BALTIMORE, MD (May 20, 2019) - This summer, the Maryland State Arts Council (MSAC), the Fine Arts Office of the Maryland State Department of Education (MSDE), and the Institute for Integrative Health (Institute) will present the Veteran-Ready Community Arts Micro-credential course, a new suite of competency-based professional learning courses for facilitators of creative classrooms geared toward veterans. An announcement event will take place on June 19th from 6 pm to 8 pm at the Institute’s headquarters in Baltimore. To RSVP for this event, send an email to email@example.com.
During the event, the Institute is pleased to present an exciting preview of Sticks & Stones, an exhibition featuring veteran art and their stories of healing through creative expression and other works related to trauma, substance abuse, mental health challenges, and healing. Sticks and Stones is a New Day Campaign project curated by Peter Bruun, in partnership with JW Rone, the Institute’s Director of Veteran Initiatives.
The Institute, as partner and author of the course, will facilitate the two-day workshop focusing on engaging veterans in creative practice. Each course focuses on developing a specific skill and acquiring a specific knowledge reservoir for use in schools and communities, including music, dance, visual arts, literary arts, media arts, theatre, and multidisciplinary arts spaces. Participants are able to personalize their professional learning by selecting topics based on their own professional needs, successfully completing the course, and submitting evidence of mastery to receive the micro-credential. All courses are free.
Veterans often struggle as they transition from the active-duty military life they have known to the civilian world. Many veterans have discovered that engaging in the arts—painting, writing poetry, learning to play a musical instrument, dancing, and so on—provides a sense of wholeness that has shown in outcome evaluations to decrease anger, anxiety, depression, sleep disturbances, and a sense of isolation.
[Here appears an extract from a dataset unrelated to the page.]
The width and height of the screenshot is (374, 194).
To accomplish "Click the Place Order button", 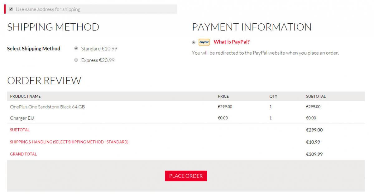I will (186, 176).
Arts engagement can play an important role in helping to place a veteran suffering from trauma on a path of healing and wellness.
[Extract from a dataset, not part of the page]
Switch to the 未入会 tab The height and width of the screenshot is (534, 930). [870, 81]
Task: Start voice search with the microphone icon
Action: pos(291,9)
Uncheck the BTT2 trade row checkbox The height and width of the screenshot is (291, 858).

“We’ve witnessed the power of arts engagement with the veteran community through our Vet Arts Connect program,” says Dr. Brian Berman, founder and president of the Institute for Integrative Health, a health-focused non-profit and think tank headquartered in Baltimore. “So much of healing takes place outside the doctor’s office. Art experiences can help to ease symptoms related to post-traumatic stress, traumatic brain injury, and depression.”
“This program will shine a light on the transformative power of the arts. The Maryland State Arts Council is proud to collaborate with the Maryland State Department of Education’s Fine Arts Office and The Institute for Integrative Health to positively impact the lives of service men and women who have sacrificed so much for our country,” said MSAC executive director Ken Skrzesz.
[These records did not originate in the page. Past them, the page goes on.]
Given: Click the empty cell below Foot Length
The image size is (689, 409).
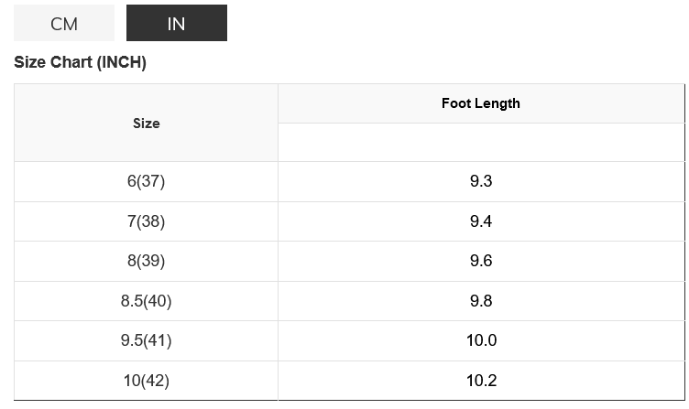Looking at the screenshot, I should point(480,143).
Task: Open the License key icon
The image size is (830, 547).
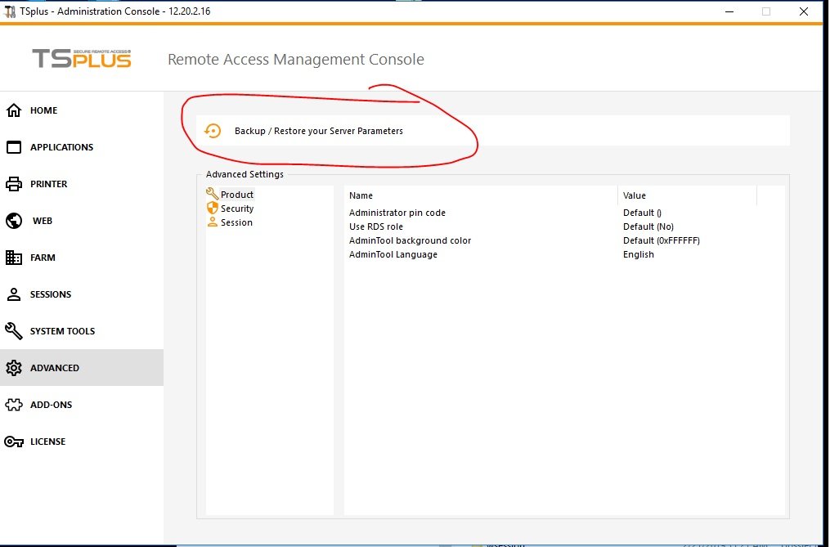Action: [14, 442]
The Veteran-Ready Community Arts Provider Training opens for registration this Spring and coincides with Governor Larry Hogan’s recent appointment of 2019 as Year of the Veteran. This year-long observance raises awareness of the brave service and sacrifices our United States veterans and families have made for Maryland and the country.
Founded in 1967, MSAC is an agency of the State of Maryland Department of Commerce, Division of Tourism, Film and the Arts, and encourages and invests in the advancement of the arts for all Marylanders. Its grants and programs support artists and arts organizations in their pursuit of artistic excellence, ensure the accessibility of the arts to all citizens, and promote statewide awareness of arts resources and opportunities. MSAC awards grants to not-for-profit, tax-exempt organizations and individual artists, and provides technical and advisory assistance to individuals and groups. The agency is funded by an annual appropriation from the State of Marylandand a grant from the National Endowment for the Arts. MSAC may also receive contributions from private, non-governmental sources. For more information, go to msac.org.
With a mission to promote meaningful engagement in arts education for all Maryland students, the Fine Arts Office seeks to support the rich network of 24 local school systems. Micro-Credentials for Creative Classrooms is their latest professional learning offering for facilitators of creative classrooms throughout Maryland. For more information, go to mcreds.org.
The Institute for Integrative Health (www.TIIH.org), a health-centered nonprofit and think-tank founded in 2007, works to build healthier communities by asking—and answering—questions that examine the biological, behavioral, and societal factors that impact health and wellness on a daily basis. In addition to supporting a team of researchers (Institute Scholars and Fellows), who explores the science of integrative health, the Institute creates and tests programs with the goal of improving the health and wellness of the communities they engage.